Kafka consumer, which takes effect, max.poll.records or max.partition.fetch.bytes? - apache-kafka

I have trouble understand these two consumer settings, let's say I have a topic with 20 partitions, and all messages are 1KB size, and, to simplify this discussion, also suppose that I have only one consumer.
If I set max.partition.fetch.bytes=1024, then, since each partition will give me one message, I will get 20 messages in one go if I understanding it correctly.
But what if I set max.poll.records=10? Could anyone help to provide some explanation? Many thanks.

There is no direct relation between two configs. max.partition.fetch.bytes specifies max amount data per partition the server will return. On the other hand max.poll.records is specifies maximum number of records returned in a single poll().
So in your case if you have a topic with 20 partitions that each of them has one record with 1KB size and there is only one consumer which subscribe this topic,
then you can get each of the messages beacuse message size doesn't exceed max.partition.fetch.bytes but you can also get at most 10 messages in one poll.
As a result;
Your consumer will get 10 messages in the first call to poll().
In your second poll() it will get other 10 records.

Related

Limit for no of messages in a topic partition

Is there a limit for total no of messages (or records or offsets) within a partition in a topic? I know there is a max. message size limit we can set either per partition or at broker level but I want to know if there is a no of limit for total no or max no of messages within a particular partition.
Thanks
There is a theoretical limit. Kafka stores offsets as a Java Long. Therefore, I'd assume it's around Long.MAX_VALUE, but it would take years for you to really reach it.

How does one Kafka consumer read from more than one partition?

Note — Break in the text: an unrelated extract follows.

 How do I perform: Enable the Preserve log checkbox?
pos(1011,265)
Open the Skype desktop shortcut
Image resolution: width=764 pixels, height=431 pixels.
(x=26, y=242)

I would like to know how one consumer consumes from more than one partition, specifically, in what order are messages read from the different partitions?
I had a peek at the source code (Consumer, Fetcher) but I can't really follow all of it.
This is what I thought would happen:
Partitions are read sequentially. That is: all the messages in one partition will be read before continuing to the next. If we reach max.poll.records without consuming the whole partition, the next fetch will continue reading the current partition until it is exhausted, before going on to the next.
I tried setting max.poll.records to a relatively low number and seeing what happens.
If I send messages to a topic and then start a consumer, all the messages are read from one partition before continuing to the next, even if the number of messages in that partition is higher than max.poll.records.
Then I tried to see if I could "lock" the consumer in one partition, by sending messages to that partition continuously (using JMeter). But I couldn't do it: messages from other partitions were also being read.
The consumer is polling for messages from its assigned partitions in a greedy round-robin way.
e.g. if max.poll.records is set to 100, and there are 2 partitions assigned A,B. The consumer will try to poll 100 from A. If partition A hasn't had 100 available messages, it will poll whats left to complete to 100 messages from partition B.
Although this is not ideal, this way no partition will be starved.
This is also explain why ordering is not guaranteed between partitions.
I have read the KIP mentioned in the answer to the question linked in the comments and I think I finally understood how the consumer works.
There are two main configuration options that affect how data is consumed:
max.partition.fetch.bytes: the maximum amount of data that the server will return for a given partition
max.poll.records: the maximum amount of records that are returned each time the consumer polls
The process of fetching from each partition is greedy and proceeds in a round-robin way. Greedy means that as many records as possible will be retrieved from each partition; if all records in a partition occupy less than max.partition.fetch.bytes, then all of them will be fetched; otherwise, only max.partition.fetch.bytes will be fetched.
Now, not all the fetched records will be returned in a poll call. Only max.poll.records will be returned.
The remaining records will be retained for the next call to poll.
Moreover, if the number of retained records is less than max.poll.records, the poll method will start a new round of fetching (pre-fetching) before returning. This means that, usually, the consumer is processing records while new records are being fetched.
If some partitions receive considerably more messages than others, this could lead to the less active partitions not being processed for long periods of time.
The only downside to this approach is that it could lead to some partitions going unconsumed for an extended amount of time when there is a large imbalance between the partition's respective message rates. For example, suppose that a consumer with max messages set to 1 fetches data from partitions A and B. If the returned fetch includes 1000 records from A and no records from B, the consumer will have to process all 1000 available records from A before fetching on partition B again.
In order to prevent this, we could reduce max.partition.fetch.bytes.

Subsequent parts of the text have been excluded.